## RECORDS SUPPLIED
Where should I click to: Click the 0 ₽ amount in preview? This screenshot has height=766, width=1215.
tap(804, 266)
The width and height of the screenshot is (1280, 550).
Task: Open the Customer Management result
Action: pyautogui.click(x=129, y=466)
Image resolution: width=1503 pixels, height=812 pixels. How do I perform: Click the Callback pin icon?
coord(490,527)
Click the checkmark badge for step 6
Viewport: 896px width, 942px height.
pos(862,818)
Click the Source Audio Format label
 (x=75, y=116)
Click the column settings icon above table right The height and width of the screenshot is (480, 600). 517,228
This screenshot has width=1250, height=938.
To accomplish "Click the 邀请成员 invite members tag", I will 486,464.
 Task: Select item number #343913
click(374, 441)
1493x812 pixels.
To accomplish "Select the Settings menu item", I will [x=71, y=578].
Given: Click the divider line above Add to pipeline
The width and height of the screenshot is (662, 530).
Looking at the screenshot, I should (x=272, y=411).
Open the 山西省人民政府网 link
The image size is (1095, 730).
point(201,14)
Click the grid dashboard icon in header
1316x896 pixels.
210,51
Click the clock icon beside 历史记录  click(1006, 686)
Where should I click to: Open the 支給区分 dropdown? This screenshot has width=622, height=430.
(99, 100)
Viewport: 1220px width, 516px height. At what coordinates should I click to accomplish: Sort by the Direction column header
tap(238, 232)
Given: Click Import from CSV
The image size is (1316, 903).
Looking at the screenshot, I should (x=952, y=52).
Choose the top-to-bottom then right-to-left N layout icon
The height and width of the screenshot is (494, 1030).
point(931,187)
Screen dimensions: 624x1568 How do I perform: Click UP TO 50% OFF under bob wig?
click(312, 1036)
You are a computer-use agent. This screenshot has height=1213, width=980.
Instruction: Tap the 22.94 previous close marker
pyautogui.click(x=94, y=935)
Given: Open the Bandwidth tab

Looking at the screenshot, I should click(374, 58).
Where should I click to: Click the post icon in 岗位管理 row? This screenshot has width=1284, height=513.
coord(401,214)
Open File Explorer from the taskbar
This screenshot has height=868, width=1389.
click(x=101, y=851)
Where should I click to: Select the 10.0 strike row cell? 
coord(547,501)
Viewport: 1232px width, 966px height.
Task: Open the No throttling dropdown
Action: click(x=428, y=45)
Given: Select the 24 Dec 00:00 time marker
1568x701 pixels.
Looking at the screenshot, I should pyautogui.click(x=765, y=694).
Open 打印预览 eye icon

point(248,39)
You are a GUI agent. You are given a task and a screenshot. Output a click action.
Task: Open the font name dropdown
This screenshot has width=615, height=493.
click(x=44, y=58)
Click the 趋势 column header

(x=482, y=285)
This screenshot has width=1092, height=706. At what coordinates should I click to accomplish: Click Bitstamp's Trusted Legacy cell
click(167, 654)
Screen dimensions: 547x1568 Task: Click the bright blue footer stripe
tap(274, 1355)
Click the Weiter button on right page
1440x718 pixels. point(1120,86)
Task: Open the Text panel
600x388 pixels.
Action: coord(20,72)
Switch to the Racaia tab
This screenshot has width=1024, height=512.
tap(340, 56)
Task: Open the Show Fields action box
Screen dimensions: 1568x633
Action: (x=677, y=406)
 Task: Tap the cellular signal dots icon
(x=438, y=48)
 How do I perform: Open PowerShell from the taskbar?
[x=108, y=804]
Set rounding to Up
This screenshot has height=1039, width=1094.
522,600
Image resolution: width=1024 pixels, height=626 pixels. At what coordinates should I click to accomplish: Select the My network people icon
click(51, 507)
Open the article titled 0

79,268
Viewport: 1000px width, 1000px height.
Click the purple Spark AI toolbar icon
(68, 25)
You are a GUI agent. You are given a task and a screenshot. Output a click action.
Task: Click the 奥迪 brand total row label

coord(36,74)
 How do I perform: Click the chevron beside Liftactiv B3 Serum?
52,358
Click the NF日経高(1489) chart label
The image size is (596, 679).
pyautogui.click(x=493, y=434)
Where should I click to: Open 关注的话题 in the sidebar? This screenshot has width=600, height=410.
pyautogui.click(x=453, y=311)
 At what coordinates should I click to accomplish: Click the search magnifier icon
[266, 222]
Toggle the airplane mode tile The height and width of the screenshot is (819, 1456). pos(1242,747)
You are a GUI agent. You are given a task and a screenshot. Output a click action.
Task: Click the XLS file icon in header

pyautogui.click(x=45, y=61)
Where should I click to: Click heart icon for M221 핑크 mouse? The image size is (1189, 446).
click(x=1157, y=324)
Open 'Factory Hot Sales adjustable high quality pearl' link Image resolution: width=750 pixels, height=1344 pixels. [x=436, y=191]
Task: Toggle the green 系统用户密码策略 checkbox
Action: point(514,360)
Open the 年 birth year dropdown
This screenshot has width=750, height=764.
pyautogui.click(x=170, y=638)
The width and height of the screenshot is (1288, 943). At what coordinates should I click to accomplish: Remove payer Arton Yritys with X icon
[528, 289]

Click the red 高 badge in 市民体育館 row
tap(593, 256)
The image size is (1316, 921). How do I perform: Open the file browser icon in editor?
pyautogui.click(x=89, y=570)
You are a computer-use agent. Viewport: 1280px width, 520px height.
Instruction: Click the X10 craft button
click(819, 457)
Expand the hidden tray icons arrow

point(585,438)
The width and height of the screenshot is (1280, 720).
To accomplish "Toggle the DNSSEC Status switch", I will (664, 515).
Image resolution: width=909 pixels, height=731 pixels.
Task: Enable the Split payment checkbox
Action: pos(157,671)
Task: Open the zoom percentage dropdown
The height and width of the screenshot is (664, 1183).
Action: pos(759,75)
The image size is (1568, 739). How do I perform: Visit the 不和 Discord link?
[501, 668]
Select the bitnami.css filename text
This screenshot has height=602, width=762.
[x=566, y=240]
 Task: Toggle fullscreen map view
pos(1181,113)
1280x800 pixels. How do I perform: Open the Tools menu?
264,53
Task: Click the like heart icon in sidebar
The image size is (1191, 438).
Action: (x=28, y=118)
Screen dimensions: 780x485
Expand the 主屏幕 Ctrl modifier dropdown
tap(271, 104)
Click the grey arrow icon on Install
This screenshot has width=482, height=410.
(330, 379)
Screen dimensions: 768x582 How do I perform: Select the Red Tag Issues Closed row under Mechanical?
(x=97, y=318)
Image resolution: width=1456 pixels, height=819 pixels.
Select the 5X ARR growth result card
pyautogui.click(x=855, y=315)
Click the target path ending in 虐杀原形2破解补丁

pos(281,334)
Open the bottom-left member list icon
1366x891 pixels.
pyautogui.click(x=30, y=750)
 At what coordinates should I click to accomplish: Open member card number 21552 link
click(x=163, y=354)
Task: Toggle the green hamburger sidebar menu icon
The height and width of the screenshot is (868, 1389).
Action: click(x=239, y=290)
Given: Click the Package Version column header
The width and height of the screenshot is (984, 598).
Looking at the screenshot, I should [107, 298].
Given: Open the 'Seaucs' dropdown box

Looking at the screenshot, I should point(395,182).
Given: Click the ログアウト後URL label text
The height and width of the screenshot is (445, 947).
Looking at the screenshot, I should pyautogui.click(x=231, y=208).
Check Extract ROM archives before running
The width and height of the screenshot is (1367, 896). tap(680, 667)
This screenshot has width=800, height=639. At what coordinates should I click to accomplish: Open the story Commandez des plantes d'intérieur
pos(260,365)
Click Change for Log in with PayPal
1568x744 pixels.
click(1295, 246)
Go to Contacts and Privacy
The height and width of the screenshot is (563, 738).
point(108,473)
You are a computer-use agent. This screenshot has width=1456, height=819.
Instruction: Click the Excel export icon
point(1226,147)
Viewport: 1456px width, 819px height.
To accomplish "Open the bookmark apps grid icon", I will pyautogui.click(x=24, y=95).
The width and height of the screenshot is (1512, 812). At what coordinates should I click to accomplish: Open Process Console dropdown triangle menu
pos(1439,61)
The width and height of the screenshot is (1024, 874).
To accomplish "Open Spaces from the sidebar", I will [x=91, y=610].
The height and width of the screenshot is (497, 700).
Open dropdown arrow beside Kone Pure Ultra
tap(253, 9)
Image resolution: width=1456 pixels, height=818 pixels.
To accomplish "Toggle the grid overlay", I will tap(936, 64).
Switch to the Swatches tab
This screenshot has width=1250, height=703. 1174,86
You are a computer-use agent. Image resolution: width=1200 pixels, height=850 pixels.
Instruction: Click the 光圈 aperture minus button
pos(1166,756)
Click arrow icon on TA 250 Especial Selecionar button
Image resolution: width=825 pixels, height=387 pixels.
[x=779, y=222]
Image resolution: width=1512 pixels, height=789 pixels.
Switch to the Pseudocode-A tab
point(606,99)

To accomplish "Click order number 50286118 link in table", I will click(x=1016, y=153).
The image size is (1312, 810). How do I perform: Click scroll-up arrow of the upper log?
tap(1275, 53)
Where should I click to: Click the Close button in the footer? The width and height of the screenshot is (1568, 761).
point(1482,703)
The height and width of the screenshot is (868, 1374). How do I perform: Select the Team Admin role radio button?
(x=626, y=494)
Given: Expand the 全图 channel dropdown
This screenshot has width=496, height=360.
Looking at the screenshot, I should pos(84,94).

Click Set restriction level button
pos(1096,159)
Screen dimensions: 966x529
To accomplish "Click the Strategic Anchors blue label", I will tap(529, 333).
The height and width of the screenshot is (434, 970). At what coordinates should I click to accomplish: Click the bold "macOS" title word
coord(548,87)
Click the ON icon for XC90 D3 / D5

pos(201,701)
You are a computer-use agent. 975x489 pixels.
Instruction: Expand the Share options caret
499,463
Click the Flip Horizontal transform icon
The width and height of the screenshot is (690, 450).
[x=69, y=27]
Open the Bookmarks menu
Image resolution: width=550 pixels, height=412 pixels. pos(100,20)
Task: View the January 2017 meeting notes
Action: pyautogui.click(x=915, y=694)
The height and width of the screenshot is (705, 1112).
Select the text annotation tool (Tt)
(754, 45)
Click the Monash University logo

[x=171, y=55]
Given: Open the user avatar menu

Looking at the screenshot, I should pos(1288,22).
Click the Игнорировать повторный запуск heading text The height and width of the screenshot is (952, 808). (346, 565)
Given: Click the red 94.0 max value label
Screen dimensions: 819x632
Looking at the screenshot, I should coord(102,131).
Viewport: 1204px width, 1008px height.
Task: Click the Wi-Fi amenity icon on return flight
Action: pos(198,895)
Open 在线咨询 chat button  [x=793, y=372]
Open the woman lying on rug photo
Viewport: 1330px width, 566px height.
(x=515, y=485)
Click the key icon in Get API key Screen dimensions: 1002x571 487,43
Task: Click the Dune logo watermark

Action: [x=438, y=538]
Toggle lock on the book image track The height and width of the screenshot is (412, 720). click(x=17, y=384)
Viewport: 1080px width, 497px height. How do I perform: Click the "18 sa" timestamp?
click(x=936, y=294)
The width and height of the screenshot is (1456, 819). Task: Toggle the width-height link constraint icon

## WHAT YOU SHOULD DO
Return the lines verbatim, starting at the line that contains "Where should I click to: Click the Close" and stopping after the line that contains "Looking at the screenshot, I should pos(84,94).".

## TASK SOLUTION
Where should I click to: Click the Close button in the footer? The width and height of the screenshot is (1568, 761).
point(1482,703)
The height and width of the screenshot is (868, 1374). How do I perform: Select the Team Admin role radio button?
(x=626, y=494)
Given: Expand the 全图 channel dropdown
This screenshot has width=496, height=360.
Looking at the screenshot, I should pos(84,94).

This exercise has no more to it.